Kit. Well, sir, and now?

Gaunt. I find you here in my house at this untimely and unseemly hour; I find you there in company with one who, to my assured knowledge, should long since have swung in the wind at Execution Dock. What brought you? Why did you open my door while I slept to such a companion? Christopher French, I have two treasures. One (laying his hand on Arethusa’s shoulder) I know you covet. Christopher, is this your love?

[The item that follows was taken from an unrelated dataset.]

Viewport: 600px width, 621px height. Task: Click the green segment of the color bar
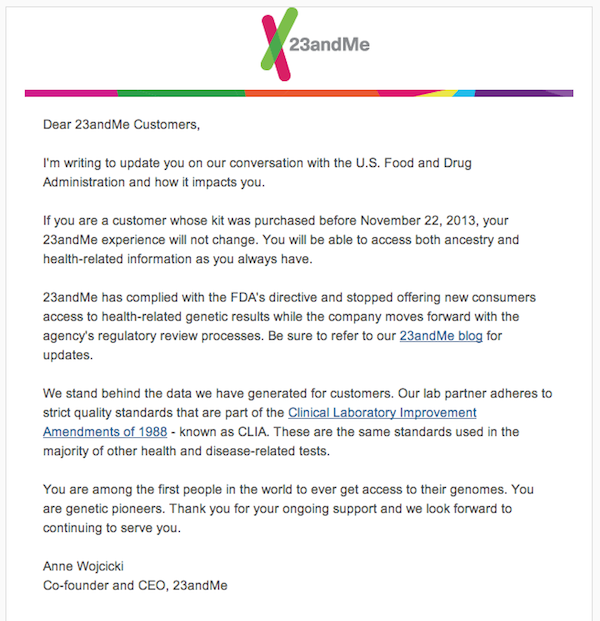(181, 93)
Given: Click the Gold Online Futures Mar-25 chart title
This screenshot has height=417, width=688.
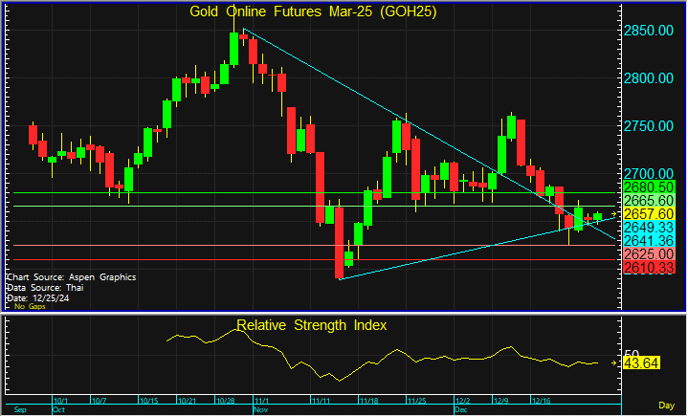Looking at the screenshot, I should 313,12.
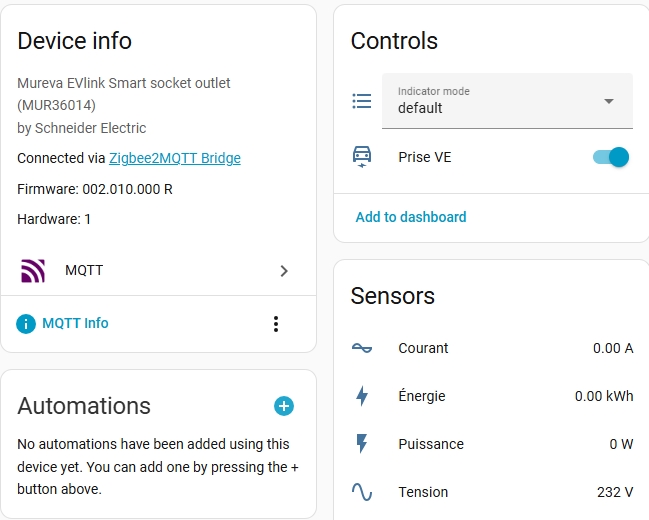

Kit. Sir, I have been fooled and trapped. That man declared he knew you, declared he could make you change your mind about our marriage. I was drunk, sir, and I believed him: heaven knows I am sober now, and can see my folly; but I believed him then, and followed him. He brought me here, he told me your chest was full of gold that would make men of us for life. At that I saw my fault, sir, and drew my cutlass; and he, in the wink of an eye, roared out for help, leaped at my throat like a weasel and had me rolling on the floor. He was quick, and I, as I tell you, sir, was off my balance.

Gaunt. Is this man, Pew, your enemy?

Kit. No sir; I never saw him till to-night.

Gaunt. Then, if you must stand the justice of your country, come to the proof with a better plea. What? lantern and cutlass yours; you the one that knew the house; you the one that saw; you the one overtaken and denounced; and you spin me a galley yarn like that? If that is all your defence, you’ll hang, sir, hang.

Arethusa. Ah! Father, I give him up: I will never see him, never speak to him, never think of him again; I take him from my heart; I give myself wholly up to you and to my mother; I will obey you in every point—O, not at a word merely—at a finger raised! I will do all this; I will do anything—anything you bid me; I swear it in the face of heaven. Only—Kit! I love him, father, I love him. Let him go.

[Gaunt. Go?

Arethusa. You let the other. Open the door again—for my sake, father—in my mother’s name—O, open the door and let him go.]

Kit. Let me go? My girl, if you had cast me out is morning, good and well: I would have left you, though it broke my heart. But it’s a changed story now; now I’m down on my luck, and you come and stab me from behind. I ask no favour, and I’ll take none; I stand here on my innocence, and God helping me I’ll clear my good name, and get your love again, if it’s love worth having. [Now, Captain Gaunt, I’ve said my say, and you may do your pleasure. I am my father’s son, and I never feared to face the truth.